SDGsには17の目標とその下に169のターゲットが設定されています。
No.15は陸の豊かさも守ろう
その下のターゲット15.5は「自然生息地の劣化を抑制し、生物多様性の損失を阻止し、2020年までに絶滅危惧種を保護し、また絶滅防止するための緊急かつ意味のある対策を講じる」というもの。

「絶滅危惧種」という言葉を一気に身近にしたテレビ東京の「緊急SOS!池の水ぜんぶ抜く大作戦」という番組は、日本に古くから定着している在来種に対する「敵」を池やお堀の水を全部抜いて、人気タレントがドロドロになりながら生け捕りにして、絶滅危惧種を守るという爽快感で人気になりました。この番組、実は勧善懲悪のヒーローもの番組なんです(笑)

この番組の好きなところは、とんでもない荒れた場所に乗り込んで「敵を捕獲する」のではなく、誰もが知っている有名な観光スポットでも「こんなに外来種に占拠されている」ということをあらわにして、地域の人たちの協力の下、解決しているさまを可視化しているところ。
とてもわかりやすいし、実績がでやすい。
さすがテレビ東京と感心してます。

そこで気がついたのですが、たしかにテレビで何度も何度も「敵」である外来種の姿を見たり、絶滅危惧種の姿を見たりしていますが、そこはテレビの中だけのこと。
せっかく注目を集めたわけですから、その大事な情報は継続して伝えた方がいいのではないかと。

私の住んでいる小田原でも以前小田原城のお堀の水を全部抜いてましたが、そこでわかった貴重な情報は現在散歩していても残念ながらどこにも存在してません。
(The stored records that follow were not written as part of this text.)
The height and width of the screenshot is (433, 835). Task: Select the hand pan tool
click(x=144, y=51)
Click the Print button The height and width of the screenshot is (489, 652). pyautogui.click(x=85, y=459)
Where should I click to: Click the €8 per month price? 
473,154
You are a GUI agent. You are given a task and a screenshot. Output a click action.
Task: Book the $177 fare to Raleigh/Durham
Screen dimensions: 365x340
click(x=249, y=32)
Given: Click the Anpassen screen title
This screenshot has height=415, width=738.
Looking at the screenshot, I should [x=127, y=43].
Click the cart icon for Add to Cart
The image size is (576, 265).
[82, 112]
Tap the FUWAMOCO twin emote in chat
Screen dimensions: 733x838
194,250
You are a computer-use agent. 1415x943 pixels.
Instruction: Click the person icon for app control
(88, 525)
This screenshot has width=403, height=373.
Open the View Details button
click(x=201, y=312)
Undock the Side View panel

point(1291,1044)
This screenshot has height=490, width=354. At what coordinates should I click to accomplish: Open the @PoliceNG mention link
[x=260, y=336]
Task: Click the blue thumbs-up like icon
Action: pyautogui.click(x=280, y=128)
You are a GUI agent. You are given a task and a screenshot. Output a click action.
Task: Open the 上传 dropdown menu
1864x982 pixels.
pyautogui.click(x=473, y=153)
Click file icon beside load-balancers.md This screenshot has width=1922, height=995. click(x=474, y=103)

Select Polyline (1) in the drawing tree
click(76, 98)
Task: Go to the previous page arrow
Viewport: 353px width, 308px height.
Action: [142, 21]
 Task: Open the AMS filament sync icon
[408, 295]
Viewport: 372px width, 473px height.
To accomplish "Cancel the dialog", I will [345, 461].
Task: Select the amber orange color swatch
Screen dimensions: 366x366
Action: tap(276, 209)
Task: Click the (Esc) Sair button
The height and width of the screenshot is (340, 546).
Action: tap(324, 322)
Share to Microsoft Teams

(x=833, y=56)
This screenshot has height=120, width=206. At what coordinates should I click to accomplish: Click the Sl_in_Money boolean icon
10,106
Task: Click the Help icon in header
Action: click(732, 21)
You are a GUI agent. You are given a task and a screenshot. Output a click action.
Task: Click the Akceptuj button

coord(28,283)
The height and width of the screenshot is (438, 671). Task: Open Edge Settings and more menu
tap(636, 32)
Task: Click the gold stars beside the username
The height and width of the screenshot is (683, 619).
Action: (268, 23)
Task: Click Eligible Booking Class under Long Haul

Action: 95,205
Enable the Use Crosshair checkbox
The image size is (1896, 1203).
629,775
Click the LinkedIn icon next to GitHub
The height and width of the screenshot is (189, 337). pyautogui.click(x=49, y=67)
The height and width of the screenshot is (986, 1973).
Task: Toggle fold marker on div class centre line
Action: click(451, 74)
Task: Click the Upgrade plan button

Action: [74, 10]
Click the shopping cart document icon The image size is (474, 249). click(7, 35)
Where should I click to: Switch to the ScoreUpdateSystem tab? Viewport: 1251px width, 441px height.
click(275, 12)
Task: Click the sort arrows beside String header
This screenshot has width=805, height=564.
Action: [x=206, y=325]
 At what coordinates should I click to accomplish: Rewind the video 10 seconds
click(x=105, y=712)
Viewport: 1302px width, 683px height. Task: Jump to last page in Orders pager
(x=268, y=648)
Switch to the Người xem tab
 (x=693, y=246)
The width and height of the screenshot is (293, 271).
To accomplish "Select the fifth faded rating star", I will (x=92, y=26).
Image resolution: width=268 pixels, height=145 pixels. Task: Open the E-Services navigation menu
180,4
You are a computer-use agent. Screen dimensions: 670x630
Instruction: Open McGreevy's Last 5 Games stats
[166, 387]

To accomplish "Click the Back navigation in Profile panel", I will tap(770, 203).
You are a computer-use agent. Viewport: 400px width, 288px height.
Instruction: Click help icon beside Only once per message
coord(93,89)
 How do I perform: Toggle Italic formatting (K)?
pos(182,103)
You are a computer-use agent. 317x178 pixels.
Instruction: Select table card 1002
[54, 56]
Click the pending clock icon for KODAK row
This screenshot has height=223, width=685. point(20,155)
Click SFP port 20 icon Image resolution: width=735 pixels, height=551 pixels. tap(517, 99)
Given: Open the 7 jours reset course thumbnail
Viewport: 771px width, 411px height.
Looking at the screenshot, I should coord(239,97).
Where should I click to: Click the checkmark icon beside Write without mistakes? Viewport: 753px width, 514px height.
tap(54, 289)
6年前にリニューアルされた小田原城周辺の観光案内表示はそこかしこにあり、丁寧な説明でとても整備されているのですが、そのスポットの歴史的な説明だけ。(当たり前ですが)

観光客がそこに来る理由は観光スポットがあるからなので、そこについての説明することは当たり前ですが、観光客が興味を持っていることはひとりひとり違います。
SDGsの持続可能な開発目標でも、人それぞれ身近に感じるもの、使命を感じるものが異なります。

くりかえしになりますが、ターゲット15.5は「自然生息地の劣化を抑制し、生物多様性の損失を阻止し、2020年までに絶滅危惧種を保護し、また絶滅防止するための緊急かつ意味のある対策を講じる」となっていますので、「池の水を全部抜く」でせっかく調べてもらったいい情報がその場限りで消費されてしまうのではなく、うまく利用して「意味のある対策」として活用すべきではないでしょうか?

みんなでもう一度、水を抜いて。。。ということではなく、テレビ番組を見た人たちや環境保護に興味を持っている人たちだけのためでもいいので、観光案内表示とともに「絶滅危惧種」と「外来種」の写真や情報を掲示するとか、スマホで見られるようにするとかしてほしい。
そうすればそこに立ち寄った人たちがターゲット15.5を意識するきっかけづくりをするだけでSDGsへの取り組みとして評価されるのではないかと思います。SDGsへの取り組みはこうしたところからスタートでいいと思います。

これは小田原の取り組みどうこうということではなく、観光案内表示とはその地にまつわる情報だけでなく、これから未来に向けて取り組むべきことまで幅広く表示してもいいのではないか?ということをあらためて気づいたというお話でした。
これもひとつの観光の役割だと思います。

地球の環境保護にかかわる動植物の画像やデータベースを持っている出版系の方々にとっては、ターゲット15.5の取り組みは大きなビジネスチャンスになりますね。

※新規事業100のカテゴリーは、私の思いつく観光系新規事業を日々書き留める場所。